Find all the lines in the entries below that hold the word "Paolo" and copy them.

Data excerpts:

---+---

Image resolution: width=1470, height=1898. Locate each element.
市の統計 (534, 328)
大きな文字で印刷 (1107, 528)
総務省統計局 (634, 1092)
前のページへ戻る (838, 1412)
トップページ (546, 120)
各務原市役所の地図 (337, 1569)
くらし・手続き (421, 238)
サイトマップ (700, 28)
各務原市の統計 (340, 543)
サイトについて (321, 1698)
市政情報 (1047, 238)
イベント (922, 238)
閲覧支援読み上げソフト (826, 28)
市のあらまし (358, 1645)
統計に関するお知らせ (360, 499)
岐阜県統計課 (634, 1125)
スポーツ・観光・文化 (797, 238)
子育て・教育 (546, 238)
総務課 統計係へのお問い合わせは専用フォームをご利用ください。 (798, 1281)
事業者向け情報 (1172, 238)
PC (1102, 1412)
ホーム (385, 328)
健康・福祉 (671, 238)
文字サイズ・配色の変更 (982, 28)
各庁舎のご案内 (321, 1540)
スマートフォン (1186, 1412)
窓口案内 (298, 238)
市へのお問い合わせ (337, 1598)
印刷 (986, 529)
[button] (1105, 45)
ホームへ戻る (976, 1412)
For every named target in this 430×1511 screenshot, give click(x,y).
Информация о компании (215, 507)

---+---

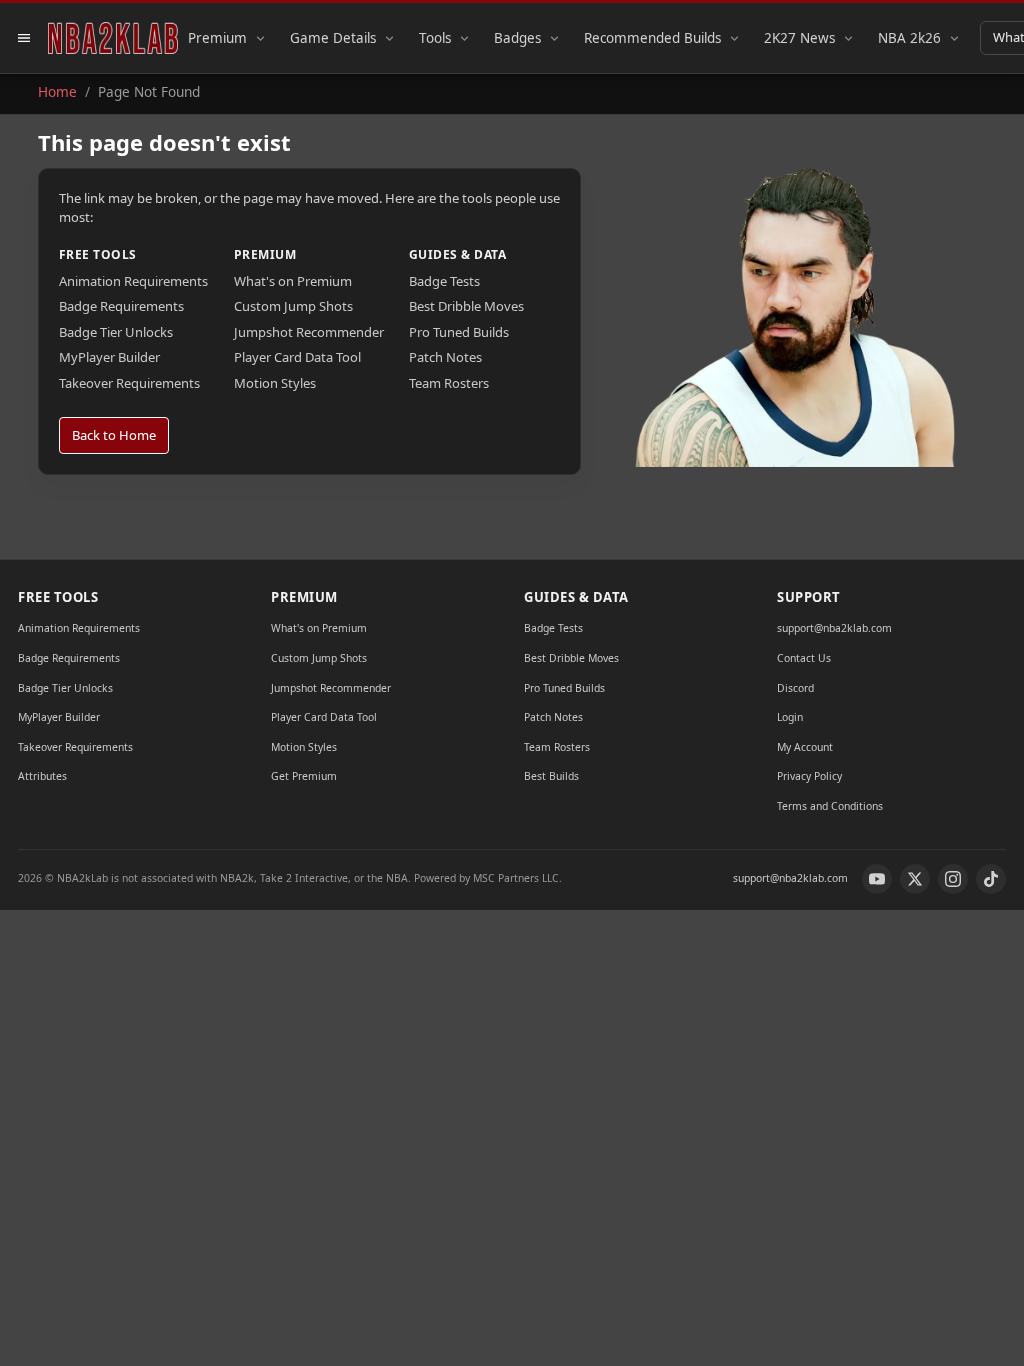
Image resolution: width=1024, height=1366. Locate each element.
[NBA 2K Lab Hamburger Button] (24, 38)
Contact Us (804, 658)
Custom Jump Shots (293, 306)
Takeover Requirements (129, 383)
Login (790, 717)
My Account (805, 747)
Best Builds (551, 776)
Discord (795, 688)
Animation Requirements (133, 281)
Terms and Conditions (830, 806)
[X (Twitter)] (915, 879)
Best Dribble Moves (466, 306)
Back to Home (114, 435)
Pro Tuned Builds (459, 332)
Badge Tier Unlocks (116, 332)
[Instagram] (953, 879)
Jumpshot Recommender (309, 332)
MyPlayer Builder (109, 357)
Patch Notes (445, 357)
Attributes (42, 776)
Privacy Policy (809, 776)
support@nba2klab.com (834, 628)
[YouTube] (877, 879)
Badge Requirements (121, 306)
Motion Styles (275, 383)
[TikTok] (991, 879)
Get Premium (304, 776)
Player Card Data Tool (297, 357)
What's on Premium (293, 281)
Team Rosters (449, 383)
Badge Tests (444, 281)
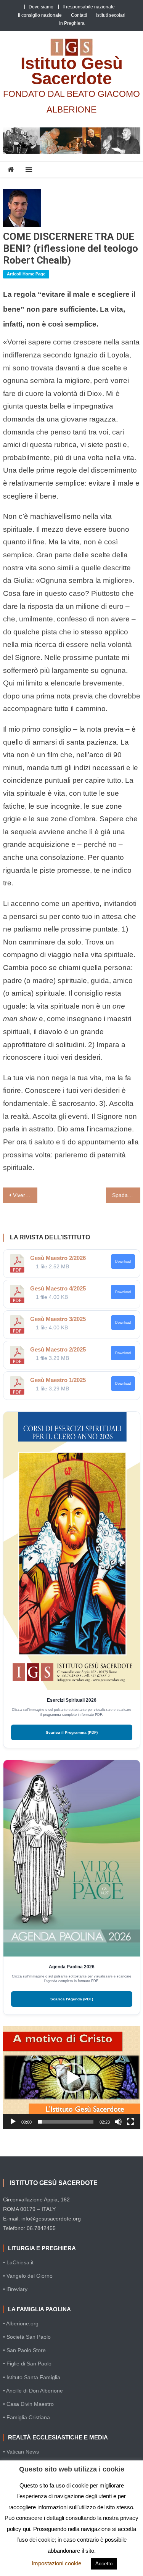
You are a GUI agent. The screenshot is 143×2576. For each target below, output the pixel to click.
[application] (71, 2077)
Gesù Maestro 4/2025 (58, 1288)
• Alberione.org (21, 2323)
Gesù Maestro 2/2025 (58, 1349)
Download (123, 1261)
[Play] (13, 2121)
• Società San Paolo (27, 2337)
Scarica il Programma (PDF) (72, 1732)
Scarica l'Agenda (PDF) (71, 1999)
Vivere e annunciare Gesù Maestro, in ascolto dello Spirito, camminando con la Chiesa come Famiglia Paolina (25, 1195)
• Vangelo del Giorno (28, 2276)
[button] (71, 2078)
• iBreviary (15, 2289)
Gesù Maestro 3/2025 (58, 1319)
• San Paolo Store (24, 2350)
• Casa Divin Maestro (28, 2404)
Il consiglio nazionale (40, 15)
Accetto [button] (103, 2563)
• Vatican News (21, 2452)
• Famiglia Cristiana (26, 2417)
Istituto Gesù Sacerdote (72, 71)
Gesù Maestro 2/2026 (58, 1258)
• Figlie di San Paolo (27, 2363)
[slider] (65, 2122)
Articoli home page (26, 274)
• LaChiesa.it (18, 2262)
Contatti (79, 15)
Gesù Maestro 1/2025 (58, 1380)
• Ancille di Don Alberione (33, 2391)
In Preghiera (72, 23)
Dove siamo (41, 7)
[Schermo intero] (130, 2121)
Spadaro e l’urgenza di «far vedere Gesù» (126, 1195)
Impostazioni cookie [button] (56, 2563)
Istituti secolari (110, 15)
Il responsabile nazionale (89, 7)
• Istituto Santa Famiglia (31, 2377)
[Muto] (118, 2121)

---+---

- [SOLUTION FOR THIS EXERCISE]:
• Società San Paolo (27, 2337)
• San Paolo Store (24, 2350)
• Figlie di San Paolo (27, 2363)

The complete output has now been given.